Kushen contains many chemical components, of which more than 200 have been isolated. These constituents can be divided into four categories, i.e., flavonoids, alkaloids, terpenes, and other compounds. The main active ingredients are considered to be alkaloids and flavonoids.21
Next-generation mRNA sequencing offers detailed, quantitative, and rapid measurement for comparing transcriptomic variations between different cells, tissues, breeds, or species under different conditions.22 In this study, we investigated the lipid-lowering effect of Kushen by sequencing the transcriptomes of hyperlipidemic rat livers.
2. MATERIALS AND METHODS
2.1. Reagents and drugs
Kushen (lot No. 150826) was purchased from Jiangxi Jiangzhong Chinese Medicine decoction Pieces Co. Ltd. and confirmed by Professor Liu Yong, Department of Chinese Medicinal Resources, School of Pharmacy, Jiangxi University of Chinese Medicine, China.
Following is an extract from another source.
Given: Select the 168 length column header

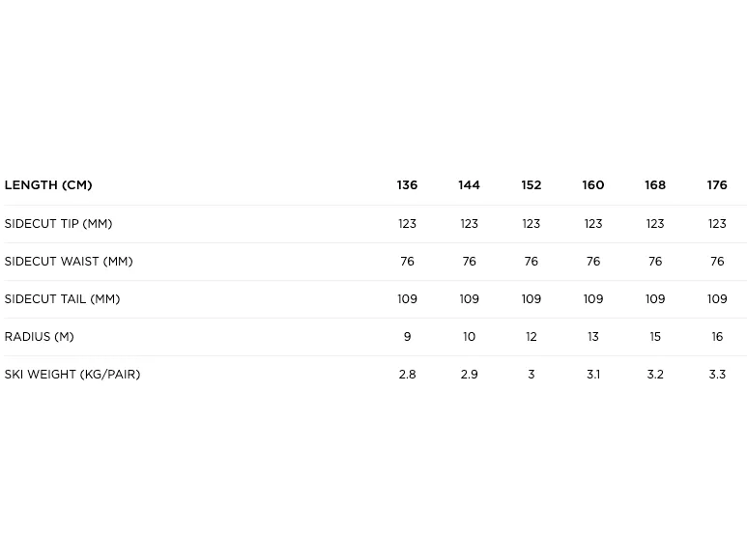Looking at the screenshot, I should (655, 185).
The detailed preparation method of the Kushen decoction was as follows: first, 0.5 kg of Kushen was placed into a boiling pot. Second, the herb was soaked for 1 h in 10 times its weight of water. Third, the herb was boiled for 50 min, and the resulting decoction was filtered through a filter of less than 0.5-mm diameter pores. Fourth, the decoction was concentrated to 1 g/mL crude medicine. This concentrated Kushen decoction was then stored at -80 ℃ until use.
Notably, 60% kcal high-fat food (catalogue No. D12492) was obtained from Research Diets, Inc (USA). TRIzol reagent (lot No. 149105) was purchased from Thermo Scientific. Bicinchoninic acid (BCA) Protein Quantitative Kit (lot No. 40238) was purchased from Kangwei Century Biotechnology Co. Ltd. RIPA tissue cell lysate (lot No. 20170302) was purchased from Solarbio Science& Technology Co. Ltd. The additional reagents used in this study were all commercially available and of analytical grade.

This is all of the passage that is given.